HomeNewsBriefMexico Govt: Organized Crime Murders Down for May
BRIEF

Mexico Govt: Organized Crime Murders Down for May

HOMICIDES / 7 JUN 2013 BY JAMES BARGENT EN

The Mexico government registered an average of 30.7 organized crime related murders a day throughout May — a figure that represents a significant drop from the previous month, although doubts remain over the validity of the official numbers.

According to government statistics, there were a total of 954 murders linked to organized crime in May — 8.6 percent less than in April (see chart below). Of the 954 murder victims, 927 were allegedly criminals, 24 public officials and three believed to be innocent bystanders.

The May figures bring the total number of organized crime related murders since the start of the Enrique Peña Nieto administration last December to 6,247 — a 16.5 percent fall from the year before.

The State of Mexico has seen the most dramatic change in murder rates, recording a 70 percent drop in just five months, from an average of 6.9 murders a day in December to 2.1 in April. However, Mexico State’s Attorney General Miguel Angel Contreras cautioned that the figure was preliminary. Despite the recorded fall, the state remains one of Mexico’s five most dangerous, according to official figures.

InSight Crime Analysis

Calculating the number of organized crime related deaths in Mexico is at best an imprecise art and at worst open to political manipulation.

As Mexican security analyst Alejandro Hope has noted in InSight Crime, the figures released by the Peña Nieto government so far raise numerous questions as to what methodology they are using and whether it can be trusted.

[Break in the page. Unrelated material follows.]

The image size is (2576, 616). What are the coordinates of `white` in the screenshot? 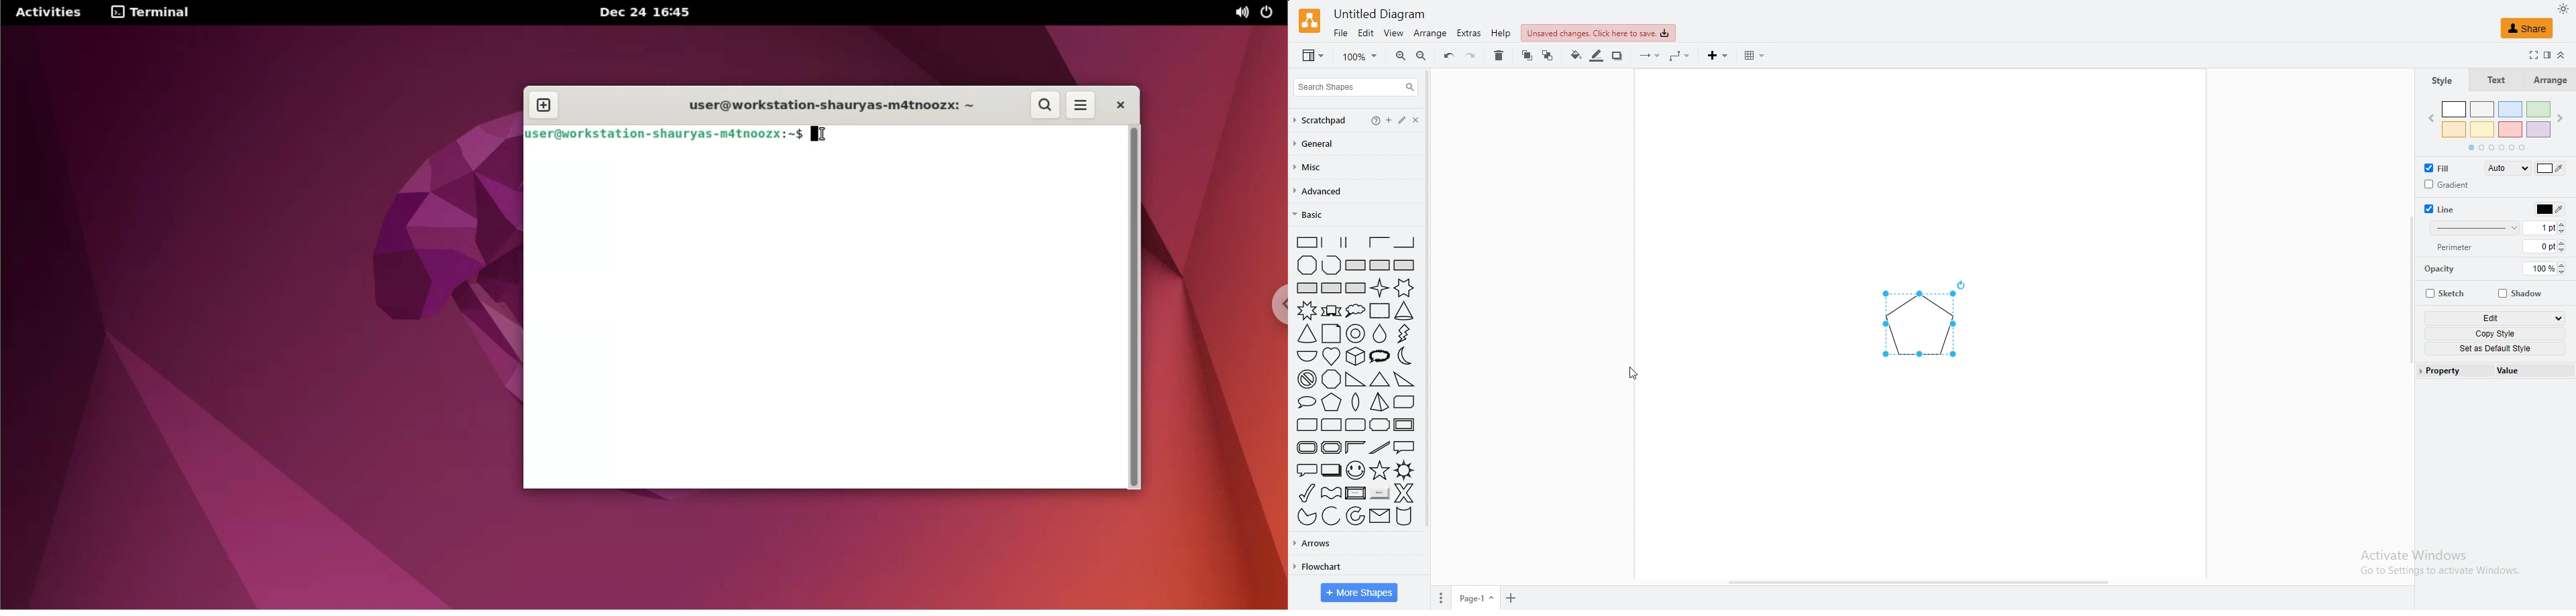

In the first four months of the Peña Nieto administration, murders unrelated to organized crime went up while organized crime murders fell. This discrepancy suggests either the country as a whole is becoming more violent as the cartels are becoming less violent, or that the government is using different criteria for classifying murders.

If they have changed the methodology, comparisons with previous time periods count for little, and the government’s claims that security is improving should be treated cautiously.

Also contentious is the government’s labeling of almost all the murder victims as criminals, again demonstrating how the current administration is continuing the heavily criticized practice of previous President Felipe Calderon of casually criminalizing the dead in Mexico’s drug war.